Dessa forma, a pesquisa de Camila constatou que o hardware pode ser pensado como uma virtualidade que perpassa a sociedade e a cultura, atualizando-se não só nos equipamentos a, b ou c, mas também em manifestações culturais diversas. As ações dos usuários da chipmusic, portanto, são uma forma de garantir o protagonismo cultural e a aura dos hardwares dentro de uma época histórica em que os softwares se fazem cada vez mais presentes e a obsolescência cada vez mais veloz. 

Camila considera que as bases teóricas e a imersão no PPG proporcionada pela linha Mídias e Processos Audiovisuais foi fundamental para a construção de sua pesquisa:

Acredito que a linha de pesquisa aprofunda conceitos e traz reflexões e visões diferentes daquelas com as quais estamos acostumados. Mesmo sendo jornalista de formação e não entendendo absolutamente nada de música, consegui estudar uma cena musical a partir de seus produtos e manifestações culturais porque tive contato com autores e conceitos que a linha trabalha. Sinto que fui totalmente retirada da minha zona de conforto, que minha mente abriu”. 


Os anos de TCAv e os próximos

Sobre sua atuação no grupo de pesquisa TCAv e como isso influenciou sua forma de encarar a pesquisa, Camila destaca a importância que a oportunidade de poder conversar, debater e trocar informações com outros pesquisadores, mestrandos, doutorandos e professores, teve em sua trajetória enquanto parte do grupo:

Infelizmente, hoje em dia não tenho mais contato com o grupo e acabei seguindo por um caminho bem menos acadêmico. No entanto, as discussões realizadas ali abriram a minha mente para a minha pesquisa, trouxeram contribuições importantíssimas e insights que eu acho que jamais teria sozinha. Acho que essa troca é o mais importante e o que mais agrega na vida acadêmica, porque mesmo que um pesquisador passe muitas horas de seu dia estudando, é no debate e na troca de ideias que as pesquisas realmente se desenvolvem, a meu ver”.

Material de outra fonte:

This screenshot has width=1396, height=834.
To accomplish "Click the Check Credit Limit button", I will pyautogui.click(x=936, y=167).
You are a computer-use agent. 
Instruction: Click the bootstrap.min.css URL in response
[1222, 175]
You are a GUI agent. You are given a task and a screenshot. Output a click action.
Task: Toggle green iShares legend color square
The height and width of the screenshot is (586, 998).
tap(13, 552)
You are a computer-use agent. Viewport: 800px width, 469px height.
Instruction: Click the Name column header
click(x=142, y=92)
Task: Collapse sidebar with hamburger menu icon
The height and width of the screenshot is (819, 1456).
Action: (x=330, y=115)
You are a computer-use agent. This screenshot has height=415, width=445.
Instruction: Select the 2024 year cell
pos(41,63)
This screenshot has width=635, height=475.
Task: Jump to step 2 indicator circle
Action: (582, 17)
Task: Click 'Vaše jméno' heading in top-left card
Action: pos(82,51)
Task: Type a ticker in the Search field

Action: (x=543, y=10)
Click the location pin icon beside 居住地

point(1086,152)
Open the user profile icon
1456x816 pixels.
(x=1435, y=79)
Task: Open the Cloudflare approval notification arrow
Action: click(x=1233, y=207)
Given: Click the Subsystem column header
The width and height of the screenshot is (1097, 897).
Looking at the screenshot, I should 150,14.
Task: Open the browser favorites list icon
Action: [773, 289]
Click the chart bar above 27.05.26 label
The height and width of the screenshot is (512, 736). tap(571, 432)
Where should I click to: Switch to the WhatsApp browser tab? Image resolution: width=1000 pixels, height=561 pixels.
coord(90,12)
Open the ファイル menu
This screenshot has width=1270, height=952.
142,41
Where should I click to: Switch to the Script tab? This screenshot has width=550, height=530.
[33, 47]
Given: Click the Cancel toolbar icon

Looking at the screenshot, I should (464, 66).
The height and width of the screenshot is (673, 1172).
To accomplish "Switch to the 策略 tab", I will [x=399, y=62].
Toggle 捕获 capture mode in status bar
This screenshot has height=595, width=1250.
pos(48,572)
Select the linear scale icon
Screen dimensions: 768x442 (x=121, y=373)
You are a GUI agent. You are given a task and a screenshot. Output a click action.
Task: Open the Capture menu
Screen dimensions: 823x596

Sobre o futuro, Camila admite uma inquietação, imaginando os próximos passos profissionais e deixando em aberto novas decisões. Embora no momento não pense em retornar ao ambiente acadêmico, considerando antes alguma atividade de formação mais prática ou uma especialização que possa dar um retorno mais direto no seu trabalho do dia a dia, um projeto de Doutorado (e quem sabe até dar aulas) também é uma possibilidade, desde que isso faça sentido em um aspecto mais amplo de sua vida:

Não penso em fazer por fazer ou para acumular títulos. Como o cenário muda a cada dia (vide o exemplo da pandemia), nada garante que eu não vá mudar de ideia amanhã, hehehe”.